El realizador de estudio anunció:

—¡Quince segundos!

Sí, decidió Sloane, mañana Insen y él tendrían una conversación y sería una confrontación. Tal vez Insen hubiera agotado su servicio activo y le hubiera llegado la hora de retirarse.

Chuck Insen estaba muy serio, con la boca tensa, cuando, al final de la segunda emisión y antes de marcharse a su casa, regresó a su despacho a recoger una docena de revistas para leerlas más tarde.

Leer, leer y leer, mantenerse informado en todos los frentes, era la ardua tarea de un director de informativos. Dondequiera que estuviese y fuera cual fuera la hora, Insen se sentía obligado a coger un periódico, una revista, un boletín, un ensayo —a veces oscuras publicaciones de cualquier categoría— igual que otra persona cogería una taza de café, un pañuelo o un cigarrillo. A menudo se despertaba en plena noche y se ponía a leer, o a escuchar algún programa de radio extranjero en onda corta. En su casa, a través de su ordenador personal, tenía acceso a las principales agencias de prensa y todas las mañanas, a las cinco, les daba un repaso. De camino a la oficina, escuchaba la radio del coche —sobre todo las noticias de la CBS, que para él, lo mismo que para muchos profesionales, ofrecía el mejor servicio informativo.

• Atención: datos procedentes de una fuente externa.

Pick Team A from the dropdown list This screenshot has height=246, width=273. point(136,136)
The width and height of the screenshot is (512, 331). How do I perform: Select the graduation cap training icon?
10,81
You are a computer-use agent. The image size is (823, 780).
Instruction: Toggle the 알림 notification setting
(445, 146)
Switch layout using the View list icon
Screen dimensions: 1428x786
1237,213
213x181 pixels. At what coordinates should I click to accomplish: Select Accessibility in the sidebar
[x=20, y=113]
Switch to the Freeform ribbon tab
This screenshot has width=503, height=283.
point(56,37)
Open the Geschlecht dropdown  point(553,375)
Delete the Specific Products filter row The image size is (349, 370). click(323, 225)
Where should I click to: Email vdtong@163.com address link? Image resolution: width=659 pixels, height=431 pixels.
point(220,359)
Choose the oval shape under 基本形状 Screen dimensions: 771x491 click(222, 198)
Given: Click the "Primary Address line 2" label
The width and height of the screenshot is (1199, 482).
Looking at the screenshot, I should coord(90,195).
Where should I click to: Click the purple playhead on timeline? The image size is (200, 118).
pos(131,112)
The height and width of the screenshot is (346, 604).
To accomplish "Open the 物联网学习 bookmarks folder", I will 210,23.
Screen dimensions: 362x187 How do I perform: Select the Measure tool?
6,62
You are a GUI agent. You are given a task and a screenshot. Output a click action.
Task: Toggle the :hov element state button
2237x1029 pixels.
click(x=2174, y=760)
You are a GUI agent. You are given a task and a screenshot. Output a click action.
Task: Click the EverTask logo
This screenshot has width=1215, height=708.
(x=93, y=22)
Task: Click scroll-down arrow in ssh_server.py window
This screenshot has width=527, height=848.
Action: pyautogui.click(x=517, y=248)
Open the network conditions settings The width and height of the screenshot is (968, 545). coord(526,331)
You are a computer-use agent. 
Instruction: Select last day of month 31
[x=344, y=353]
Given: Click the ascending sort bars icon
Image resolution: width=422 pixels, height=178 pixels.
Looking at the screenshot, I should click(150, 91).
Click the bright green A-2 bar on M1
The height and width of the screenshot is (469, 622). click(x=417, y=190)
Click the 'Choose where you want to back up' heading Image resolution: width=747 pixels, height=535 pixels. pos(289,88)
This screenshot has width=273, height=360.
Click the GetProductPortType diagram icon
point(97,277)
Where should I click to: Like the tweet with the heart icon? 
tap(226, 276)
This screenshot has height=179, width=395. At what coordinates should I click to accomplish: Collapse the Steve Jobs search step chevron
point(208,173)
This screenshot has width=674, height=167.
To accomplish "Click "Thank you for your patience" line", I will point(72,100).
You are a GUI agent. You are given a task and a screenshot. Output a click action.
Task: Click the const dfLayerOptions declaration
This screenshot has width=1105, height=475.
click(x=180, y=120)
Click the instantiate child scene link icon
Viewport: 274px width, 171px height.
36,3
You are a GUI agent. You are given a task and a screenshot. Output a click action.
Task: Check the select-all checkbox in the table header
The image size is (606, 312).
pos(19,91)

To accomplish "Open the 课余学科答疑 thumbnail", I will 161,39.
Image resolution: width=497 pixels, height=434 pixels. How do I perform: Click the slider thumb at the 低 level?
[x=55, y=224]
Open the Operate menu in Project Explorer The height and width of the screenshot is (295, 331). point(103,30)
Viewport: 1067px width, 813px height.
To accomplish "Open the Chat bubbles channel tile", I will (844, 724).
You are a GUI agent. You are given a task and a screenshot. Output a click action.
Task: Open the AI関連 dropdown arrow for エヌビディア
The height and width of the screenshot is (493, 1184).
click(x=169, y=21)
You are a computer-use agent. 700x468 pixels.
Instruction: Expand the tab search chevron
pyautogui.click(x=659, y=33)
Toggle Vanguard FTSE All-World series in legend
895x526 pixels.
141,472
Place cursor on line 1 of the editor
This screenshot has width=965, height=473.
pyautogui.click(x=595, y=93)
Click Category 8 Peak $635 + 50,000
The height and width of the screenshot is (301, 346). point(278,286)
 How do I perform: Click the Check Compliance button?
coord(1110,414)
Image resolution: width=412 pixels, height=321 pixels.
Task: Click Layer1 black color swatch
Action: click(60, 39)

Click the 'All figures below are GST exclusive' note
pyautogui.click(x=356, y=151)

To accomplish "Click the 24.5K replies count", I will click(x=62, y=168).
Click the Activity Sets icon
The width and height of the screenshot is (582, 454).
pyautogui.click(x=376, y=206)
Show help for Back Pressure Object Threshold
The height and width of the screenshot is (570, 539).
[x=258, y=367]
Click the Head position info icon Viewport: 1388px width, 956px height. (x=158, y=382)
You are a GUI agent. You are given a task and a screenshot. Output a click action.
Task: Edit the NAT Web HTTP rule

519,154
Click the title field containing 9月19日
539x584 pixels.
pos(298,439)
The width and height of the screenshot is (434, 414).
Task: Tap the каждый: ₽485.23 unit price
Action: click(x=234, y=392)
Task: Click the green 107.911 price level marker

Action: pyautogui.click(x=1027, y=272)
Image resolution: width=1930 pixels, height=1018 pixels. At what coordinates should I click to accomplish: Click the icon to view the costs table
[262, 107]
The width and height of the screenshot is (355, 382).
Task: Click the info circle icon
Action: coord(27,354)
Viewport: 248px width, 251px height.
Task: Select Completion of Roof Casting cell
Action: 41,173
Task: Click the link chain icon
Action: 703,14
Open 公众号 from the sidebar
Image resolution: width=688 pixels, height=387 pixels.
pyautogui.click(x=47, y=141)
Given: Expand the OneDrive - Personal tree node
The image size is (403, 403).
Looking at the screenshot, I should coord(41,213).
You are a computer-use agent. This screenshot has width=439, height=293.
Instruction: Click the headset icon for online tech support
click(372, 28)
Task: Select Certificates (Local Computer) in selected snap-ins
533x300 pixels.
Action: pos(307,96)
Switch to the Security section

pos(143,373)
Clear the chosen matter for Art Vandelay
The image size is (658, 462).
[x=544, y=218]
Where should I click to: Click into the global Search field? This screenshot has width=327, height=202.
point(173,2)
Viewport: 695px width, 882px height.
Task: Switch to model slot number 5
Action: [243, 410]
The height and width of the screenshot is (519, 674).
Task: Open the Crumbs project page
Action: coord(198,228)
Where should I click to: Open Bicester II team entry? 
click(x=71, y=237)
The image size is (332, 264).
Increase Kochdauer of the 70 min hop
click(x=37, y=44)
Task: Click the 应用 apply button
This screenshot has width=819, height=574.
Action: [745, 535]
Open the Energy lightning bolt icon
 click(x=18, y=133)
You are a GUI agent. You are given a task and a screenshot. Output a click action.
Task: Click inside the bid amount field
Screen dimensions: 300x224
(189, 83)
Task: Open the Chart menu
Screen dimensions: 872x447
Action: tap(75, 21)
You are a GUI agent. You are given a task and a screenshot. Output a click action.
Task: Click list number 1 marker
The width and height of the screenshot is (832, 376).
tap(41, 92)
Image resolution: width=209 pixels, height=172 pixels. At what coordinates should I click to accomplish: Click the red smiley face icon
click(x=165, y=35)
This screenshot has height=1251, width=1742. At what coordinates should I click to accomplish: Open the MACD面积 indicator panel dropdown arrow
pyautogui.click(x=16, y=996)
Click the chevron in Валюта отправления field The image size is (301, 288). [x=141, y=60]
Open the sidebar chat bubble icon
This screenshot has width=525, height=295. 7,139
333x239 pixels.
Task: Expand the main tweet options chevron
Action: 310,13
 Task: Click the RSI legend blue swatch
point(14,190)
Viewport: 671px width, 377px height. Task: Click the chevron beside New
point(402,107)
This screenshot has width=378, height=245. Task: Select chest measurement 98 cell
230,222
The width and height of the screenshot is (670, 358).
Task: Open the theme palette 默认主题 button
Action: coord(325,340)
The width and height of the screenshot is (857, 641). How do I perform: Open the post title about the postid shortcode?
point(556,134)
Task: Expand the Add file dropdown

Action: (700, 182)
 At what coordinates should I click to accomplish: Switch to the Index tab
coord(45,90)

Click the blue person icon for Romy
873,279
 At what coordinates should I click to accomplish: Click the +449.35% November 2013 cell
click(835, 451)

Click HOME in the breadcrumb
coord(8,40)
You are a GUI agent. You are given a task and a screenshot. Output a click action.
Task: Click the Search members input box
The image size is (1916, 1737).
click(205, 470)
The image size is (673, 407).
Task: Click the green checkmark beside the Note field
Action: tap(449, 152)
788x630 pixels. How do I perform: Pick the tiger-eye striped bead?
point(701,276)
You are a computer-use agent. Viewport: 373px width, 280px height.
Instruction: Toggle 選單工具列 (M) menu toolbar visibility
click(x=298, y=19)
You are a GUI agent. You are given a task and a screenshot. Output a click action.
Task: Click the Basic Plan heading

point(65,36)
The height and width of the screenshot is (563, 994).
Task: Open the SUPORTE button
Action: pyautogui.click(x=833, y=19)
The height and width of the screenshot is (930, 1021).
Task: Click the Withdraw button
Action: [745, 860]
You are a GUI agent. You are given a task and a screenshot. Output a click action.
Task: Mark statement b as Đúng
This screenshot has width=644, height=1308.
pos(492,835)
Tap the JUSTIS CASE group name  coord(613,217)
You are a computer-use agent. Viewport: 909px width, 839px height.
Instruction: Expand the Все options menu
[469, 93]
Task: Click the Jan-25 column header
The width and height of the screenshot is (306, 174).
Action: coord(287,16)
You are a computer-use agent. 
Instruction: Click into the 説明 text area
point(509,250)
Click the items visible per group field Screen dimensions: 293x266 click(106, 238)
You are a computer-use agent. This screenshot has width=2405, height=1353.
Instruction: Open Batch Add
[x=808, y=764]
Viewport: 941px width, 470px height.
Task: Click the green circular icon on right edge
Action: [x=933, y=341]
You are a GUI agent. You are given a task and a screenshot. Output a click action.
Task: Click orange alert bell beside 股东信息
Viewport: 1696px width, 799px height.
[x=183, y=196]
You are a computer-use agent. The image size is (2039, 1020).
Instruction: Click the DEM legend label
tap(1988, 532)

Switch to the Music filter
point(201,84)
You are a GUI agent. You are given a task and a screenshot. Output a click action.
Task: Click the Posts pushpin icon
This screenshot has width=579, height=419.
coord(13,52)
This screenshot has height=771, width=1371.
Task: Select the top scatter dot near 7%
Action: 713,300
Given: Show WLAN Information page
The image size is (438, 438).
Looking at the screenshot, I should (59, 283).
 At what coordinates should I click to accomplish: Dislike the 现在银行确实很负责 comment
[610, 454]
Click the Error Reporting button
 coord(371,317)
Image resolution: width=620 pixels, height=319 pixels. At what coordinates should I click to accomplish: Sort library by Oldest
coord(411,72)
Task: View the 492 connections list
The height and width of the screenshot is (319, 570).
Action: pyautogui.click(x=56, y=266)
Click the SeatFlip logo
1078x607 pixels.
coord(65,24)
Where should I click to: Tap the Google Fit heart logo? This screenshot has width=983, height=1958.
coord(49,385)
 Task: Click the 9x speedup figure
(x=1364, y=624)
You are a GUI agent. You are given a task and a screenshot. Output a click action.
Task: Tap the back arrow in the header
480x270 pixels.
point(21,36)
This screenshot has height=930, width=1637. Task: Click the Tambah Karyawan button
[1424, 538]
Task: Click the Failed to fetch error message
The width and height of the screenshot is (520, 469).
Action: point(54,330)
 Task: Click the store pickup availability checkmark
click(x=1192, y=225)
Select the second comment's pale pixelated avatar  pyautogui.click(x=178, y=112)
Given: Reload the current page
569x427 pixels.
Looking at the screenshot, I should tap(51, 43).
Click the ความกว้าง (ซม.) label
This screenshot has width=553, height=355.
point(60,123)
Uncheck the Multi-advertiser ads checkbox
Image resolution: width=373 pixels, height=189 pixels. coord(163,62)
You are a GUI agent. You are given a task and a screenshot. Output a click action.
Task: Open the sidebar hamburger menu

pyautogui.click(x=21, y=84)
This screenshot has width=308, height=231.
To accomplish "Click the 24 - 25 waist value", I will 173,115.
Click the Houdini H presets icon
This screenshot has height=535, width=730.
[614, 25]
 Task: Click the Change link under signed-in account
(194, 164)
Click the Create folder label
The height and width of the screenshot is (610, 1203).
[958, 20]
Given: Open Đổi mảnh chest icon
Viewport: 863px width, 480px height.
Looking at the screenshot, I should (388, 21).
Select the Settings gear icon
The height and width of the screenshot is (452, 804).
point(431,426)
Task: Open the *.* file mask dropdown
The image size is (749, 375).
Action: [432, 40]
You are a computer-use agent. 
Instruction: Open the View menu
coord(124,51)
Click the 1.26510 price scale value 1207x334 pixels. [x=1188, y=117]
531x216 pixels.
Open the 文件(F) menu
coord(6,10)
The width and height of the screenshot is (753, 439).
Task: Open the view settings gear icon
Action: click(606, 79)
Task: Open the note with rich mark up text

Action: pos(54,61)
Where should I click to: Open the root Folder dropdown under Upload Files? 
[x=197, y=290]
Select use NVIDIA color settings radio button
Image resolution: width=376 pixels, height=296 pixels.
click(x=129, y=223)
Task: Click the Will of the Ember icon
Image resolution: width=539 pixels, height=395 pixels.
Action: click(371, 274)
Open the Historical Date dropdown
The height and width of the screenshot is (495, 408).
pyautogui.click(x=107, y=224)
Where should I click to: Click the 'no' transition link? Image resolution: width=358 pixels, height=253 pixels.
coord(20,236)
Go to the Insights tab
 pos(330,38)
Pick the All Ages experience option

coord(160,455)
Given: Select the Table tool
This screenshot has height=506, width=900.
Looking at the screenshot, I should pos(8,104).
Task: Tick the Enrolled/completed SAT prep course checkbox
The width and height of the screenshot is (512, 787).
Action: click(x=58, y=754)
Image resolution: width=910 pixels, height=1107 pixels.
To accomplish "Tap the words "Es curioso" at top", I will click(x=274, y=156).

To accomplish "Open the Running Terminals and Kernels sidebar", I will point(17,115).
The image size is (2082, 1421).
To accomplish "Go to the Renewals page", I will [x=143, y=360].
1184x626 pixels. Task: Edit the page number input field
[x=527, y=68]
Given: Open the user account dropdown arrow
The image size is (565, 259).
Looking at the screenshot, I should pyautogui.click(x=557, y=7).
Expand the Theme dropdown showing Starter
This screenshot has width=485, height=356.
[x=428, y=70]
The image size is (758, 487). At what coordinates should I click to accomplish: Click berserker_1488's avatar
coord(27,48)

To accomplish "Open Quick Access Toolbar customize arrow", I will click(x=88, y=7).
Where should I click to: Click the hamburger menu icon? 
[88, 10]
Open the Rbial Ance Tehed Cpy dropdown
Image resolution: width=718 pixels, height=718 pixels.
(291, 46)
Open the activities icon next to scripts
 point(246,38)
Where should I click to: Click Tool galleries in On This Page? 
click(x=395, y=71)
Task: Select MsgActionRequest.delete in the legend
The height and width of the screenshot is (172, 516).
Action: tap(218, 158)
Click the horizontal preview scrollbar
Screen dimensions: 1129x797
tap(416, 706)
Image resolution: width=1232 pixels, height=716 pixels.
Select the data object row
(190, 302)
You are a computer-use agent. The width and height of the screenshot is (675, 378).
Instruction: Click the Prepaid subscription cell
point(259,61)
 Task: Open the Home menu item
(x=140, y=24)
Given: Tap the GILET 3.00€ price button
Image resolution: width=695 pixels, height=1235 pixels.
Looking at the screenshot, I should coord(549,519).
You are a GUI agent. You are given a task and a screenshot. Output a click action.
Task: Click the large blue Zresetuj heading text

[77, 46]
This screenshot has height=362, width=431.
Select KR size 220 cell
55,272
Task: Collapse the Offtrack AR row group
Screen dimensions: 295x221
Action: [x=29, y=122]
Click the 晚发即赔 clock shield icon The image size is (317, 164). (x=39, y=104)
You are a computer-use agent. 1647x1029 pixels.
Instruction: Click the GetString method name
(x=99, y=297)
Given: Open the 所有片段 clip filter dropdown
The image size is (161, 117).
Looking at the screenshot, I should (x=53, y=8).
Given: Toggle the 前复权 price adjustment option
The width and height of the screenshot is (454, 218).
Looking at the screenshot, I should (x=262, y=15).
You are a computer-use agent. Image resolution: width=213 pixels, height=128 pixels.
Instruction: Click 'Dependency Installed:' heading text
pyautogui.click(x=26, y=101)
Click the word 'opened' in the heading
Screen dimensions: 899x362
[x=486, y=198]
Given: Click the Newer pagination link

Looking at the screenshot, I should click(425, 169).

Según Insen, era esta visión de conjunto lo más amplia posible de los ingredientes de los informativos y de los temas que interesaban a la gente corriente, la que hacía su propia opinión sobre las noticias superior a la de Crawford Sloane, que pensaba con demasiada frecuencia en términos elitistas.

Insen tenía su filosofía acerca de los millones de espectadores que veían su edición nacional de noticias de la tarde. Para él, lo que quería la mayor parte del público era la respuesta a tres preguntas básicas: ¿Está a salvo el mundo? ¿Están a salvo mi casa y mi familia? ¿Ha ocurrido hoy algo interesante? Por encima de todo lo demás, Insen intentaba asegurarse de que su noticiario respondía a eso todas las noches.

Estaba cansado, harto, pensó Insen con rabia, de la actitud fanfarrona y los aires del presentador respecto a la selección de noticias. Al día siguiente ambos mantendrían un acalorado enfrentamiento, en el que Insen le diría exactamente lo que estaba pensando en ese momento, y al infierno con las consecuencias.

¿Qué consecuencias podría acarrearle? Bueno, hasta entonces, en cualquier tipo de disensión entre un presentador de informativos y su director, siempre había salido vencedor el presentador, y el director de realización había tenido que buscar trabajo en otro sitio. Pero estaban cambiando muchas cosas en los noticiarios de televisión. Ahora imperaba un clima distinto, y alguna vez habría de ser la primera en que cesara un presentador y permaneciera un director.

Con tal posibilidad en mente, Insen había mantenido hacía unos días una conferencia telefónica exploratoria, estrictamente confidencial, con Harry Partridge. El director de realización quería saber si a Harry Partridge le interesaría volver del frío, instalarse en Nueva York y ser el presentador del boletín nacional de Últimas Noticias. Cuando quería, Harry sabía irradiar autoridad y valía para ese puesto: ya lo había demostrado en varias ocasiones sustituyendo a Sloane durante sus vacaciones.

La respuesta de Partridge fue una mezcla de sorpresa e incertidumbre, pero por lo menos no le había dicho que no. Crawf Sloane, por supuesto, no sabía nada de tal conversación.

En cualquier caso, en cuanto a sus relaciones con Sloane, Insen estaba convencido de que no podían seguir enfrentándose sin tomar pronto una resolución.